In the example from Stephan Kolassa the adjusted effects are both positive and the correlation between IV, CV is (purely by chance) negative, which means that the marginal effect of IV on DV is suppressed by there being fewer CV = B for high IV values. If we simulate the setup 1000 times this becomes apparent:
nn <- 20
res <- replicate(1000, {
IV <- runif(nn)
CV <- as.factor(rep(c("A","B"),each=nn/2))
DV <- 1*IV+2*as.numeric(CV)-0.0*IV*as.numeric(CV)+rnorm(nn,0,1)
c(cor(as.numeric(CV), IV), (summary(lm(DV~IV+CV))$r.squared-summary(lm(DV~CV))$r.squared) - summary(lm(DV~IV))$r.squared)
})
plot(res[1, ], res[2, ], xlab = "Cor(IV, CV)", ylab = "deltaR2 - R2")
abline(h = 0, v = 0)
$\Delta R^2 - R^2$ is negatively correlated with Cor(IV, CV)" />
Now this is messy, because the $\hat{\beta}$s have a high variance and if the sign of one of the betas changes then so does the effect. We can however see, that if IV and CV are uncorrelated, the $\Delta R^2 - R^2 = 0$ which, if you have a strong intuition about the geometry of a linear model, follows from Pythagorean Theorem.
If we increase the signal to noise ratio by using a smaller $\sigma$ the picture is much clearer
nn <- 20
res <- replicate(1000, {
IV <- runif(nn)
CV <- as.factor(rep(c("A","B"),each=nn/2))

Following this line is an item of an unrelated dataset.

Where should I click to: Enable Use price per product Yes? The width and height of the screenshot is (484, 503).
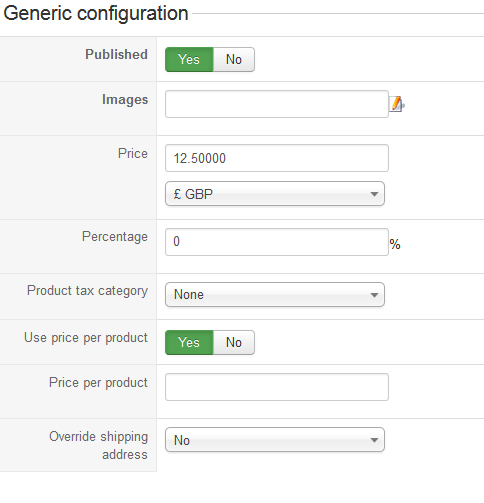point(189,342)
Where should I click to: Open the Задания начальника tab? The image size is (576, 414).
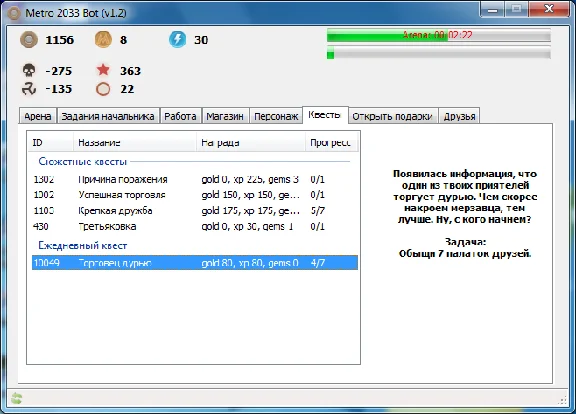click(108, 116)
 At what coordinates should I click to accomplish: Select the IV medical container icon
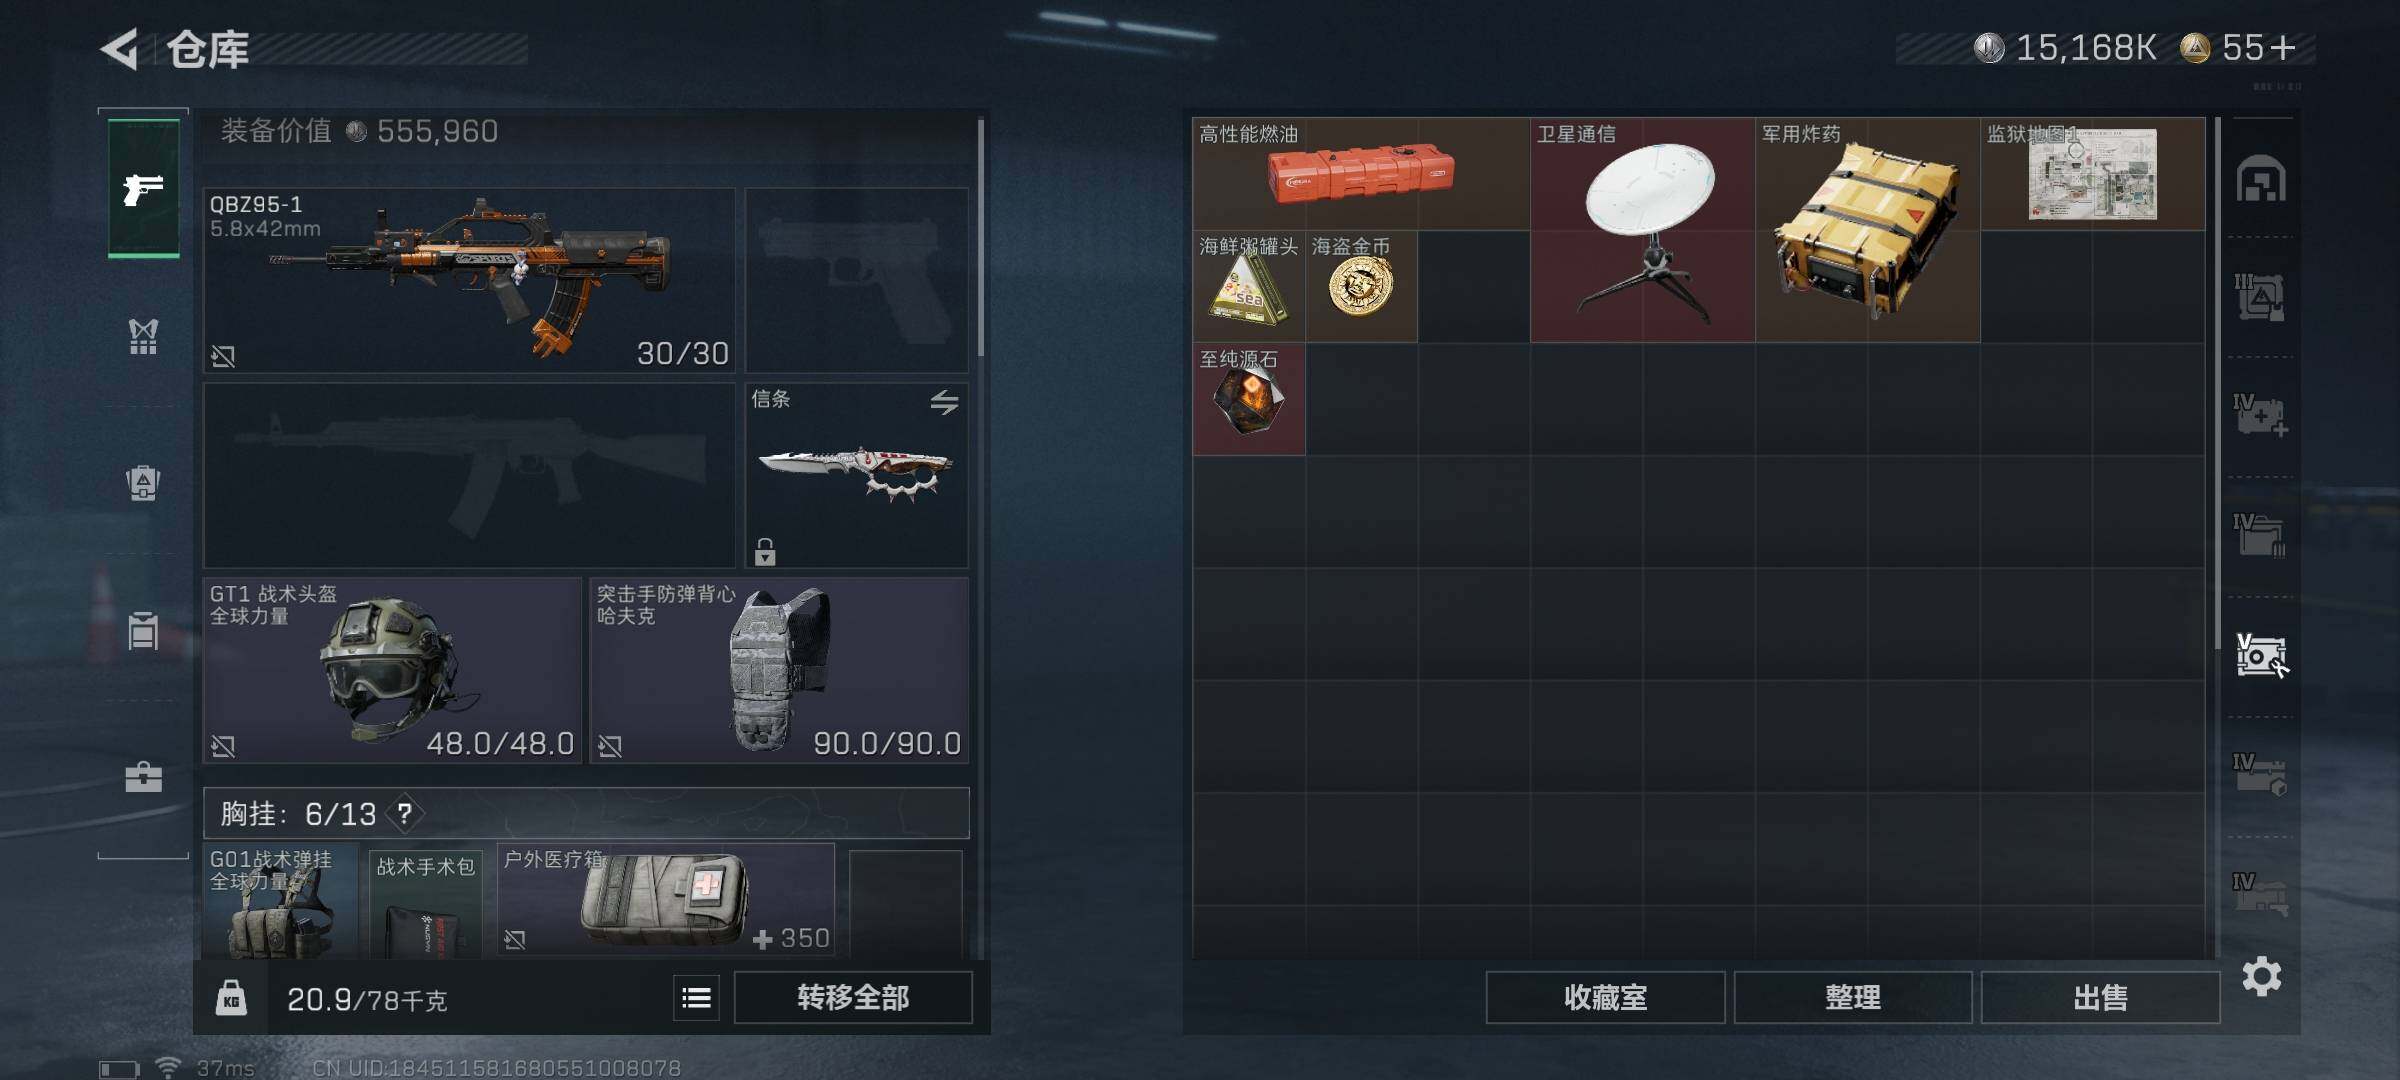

DV <- 4*IV+2*as.numeric(CV)-0.0*IV*as.numeric(CV)+rnorm(nn,0, 0.2)
c(cor(as.numeric(CV), IV), (summary(lm(DV~IV+CV))$r.squared-summary(lm(DV~CV))$r.squared) - summary(lm(DV~IV))$r.squared)
})
plot(res[1, ], res[2, ], xlab = "Cor(IV, CV)", ylab = "deltaR2 - R2")
abline(h = 0, v = 0)
$\Delta R^2 - R^2$ is strongly negatively correlated with Cor(IV, CV). Its almost a straight line." />
In conclusion: Looking at DV ~ IV only tells you about the sum of the direct effect from IV to DV and the indirect effect from IV to CV and then to DV. This indirect effect can be in the same direction ($\Delta R^2 < R^2$), opposite direction but of moderate size ($\Delta R^2 > R^2$) or outright overpower the direct effect like with Berkley in which case $R^2$ is not a very sensible metric. The indirect effect is basically the product of IV -> CV and the direct effect from CV to DV, so it's positive if both of those have the same sign and negative if they don't. Please consult causal theory to figure out, if marginal effects or adjusted effects are right for you. After all cigarettes are perfectly healthy if you adjust on the state of peoples lunges.
P.S. I've used the term direct effect which should be read as adjusted and effects are of course just correlations not causations.